[Records for locating described items]
------------------------------------------------------------
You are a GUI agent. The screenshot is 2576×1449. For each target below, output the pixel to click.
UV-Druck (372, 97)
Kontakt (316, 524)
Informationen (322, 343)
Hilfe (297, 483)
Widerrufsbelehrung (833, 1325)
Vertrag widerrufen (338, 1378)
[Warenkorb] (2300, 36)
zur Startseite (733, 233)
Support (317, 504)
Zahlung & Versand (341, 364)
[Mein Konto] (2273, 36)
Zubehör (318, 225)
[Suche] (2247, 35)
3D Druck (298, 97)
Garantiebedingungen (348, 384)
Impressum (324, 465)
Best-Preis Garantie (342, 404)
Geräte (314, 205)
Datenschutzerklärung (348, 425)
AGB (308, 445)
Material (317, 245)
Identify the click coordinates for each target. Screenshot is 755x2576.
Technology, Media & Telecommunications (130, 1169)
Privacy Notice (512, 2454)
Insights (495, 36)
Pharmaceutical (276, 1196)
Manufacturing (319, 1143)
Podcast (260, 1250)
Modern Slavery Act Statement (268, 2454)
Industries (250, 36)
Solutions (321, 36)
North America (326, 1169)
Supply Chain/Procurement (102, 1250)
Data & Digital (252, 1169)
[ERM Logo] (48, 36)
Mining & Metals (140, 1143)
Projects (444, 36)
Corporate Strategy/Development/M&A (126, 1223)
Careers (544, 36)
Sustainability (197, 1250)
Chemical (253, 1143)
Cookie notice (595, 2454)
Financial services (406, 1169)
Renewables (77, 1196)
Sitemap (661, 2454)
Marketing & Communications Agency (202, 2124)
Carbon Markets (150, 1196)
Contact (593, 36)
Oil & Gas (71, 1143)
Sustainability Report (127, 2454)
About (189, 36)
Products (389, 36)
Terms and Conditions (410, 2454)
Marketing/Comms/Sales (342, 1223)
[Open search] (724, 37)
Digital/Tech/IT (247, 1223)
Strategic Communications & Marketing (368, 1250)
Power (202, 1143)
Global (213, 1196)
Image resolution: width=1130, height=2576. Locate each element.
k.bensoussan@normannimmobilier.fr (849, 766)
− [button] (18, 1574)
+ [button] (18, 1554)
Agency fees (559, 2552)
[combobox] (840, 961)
------------------------------------------------------------
■ What is expected:
Reproduce all of the rows above word for word, without changing anything.

■ Response for this exercise:
You are a GUI agent. The screenshot is 2576×1449. For each target below, output the pixel to click.
UV-Druck (372, 97)
Kontakt (316, 524)
Informationen (322, 343)
Hilfe (297, 483)
Widerrufsbelehrung (833, 1325)
Vertrag widerrufen (338, 1378)
[Warenkorb] (2300, 36)
zur Startseite (733, 233)
Support (317, 504)
Zahlung & Versand (341, 364)
[Mein Konto] (2273, 36)
Zubehör (318, 225)
[Suche] (2247, 35)
3D Druck (298, 97)
Garantiebedingungen (348, 384)
Impressum (324, 465)
Best-Preis Garantie (342, 404)
Geräte (314, 205)
Datenschutzerklärung (348, 425)
AGB (308, 445)
Material (317, 245)
Identify the click coordinates for each target. Screenshot is 755x2576.
Technology, Media & Telecommunications (130, 1169)
Privacy Notice (512, 2454)
Insights (495, 36)
Pharmaceutical (276, 1196)
Manufacturing (319, 1143)
Podcast (260, 1250)
Modern Slavery Act Statement (268, 2454)
Industries (250, 36)
Solutions (321, 36)
North America (326, 1169)
Supply Chain/Procurement (102, 1250)
Data & Digital (252, 1169)
[ERM Logo] (48, 36)
Mining & Metals (140, 1143)
Projects (444, 36)
Corporate Strategy/Development/M&A (126, 1223)
Careers (544, 36)
Sustainability (197, 1250)
Chemical (253, 1143)
Cookie notice (595, 2454)
Financial services (406, 1169)
Renewables (77, 1196)
Sitemap (661, 2454)
Marketing & Communications Agency (202, 2124)
Carbon Markets (150, 1196)
Contact (593, 36)
Oil & Gas (71, 1143)
Sustainability Report (127, 2454)
About (189, 36)
Products (389, 36)
Terms and Conditions (410, 2454)
Marketing/Comms/Sales (342, 1223)
[Open search] (724, 37)
Digital/Tech/IT (247, 1223)
Strategic Communications & Marketing (368, 1250)
Power (202, 1143)
Global (213, 1196)
Image resolution: width=1130, height=2576. Locate each element.
k.bensoussan@normannimmobilier.fr (849, 766)
− [button] (18, 1574)
+ [button] (18, 1554)
Agency fees (559, 2552)
[combobox] (840, 961)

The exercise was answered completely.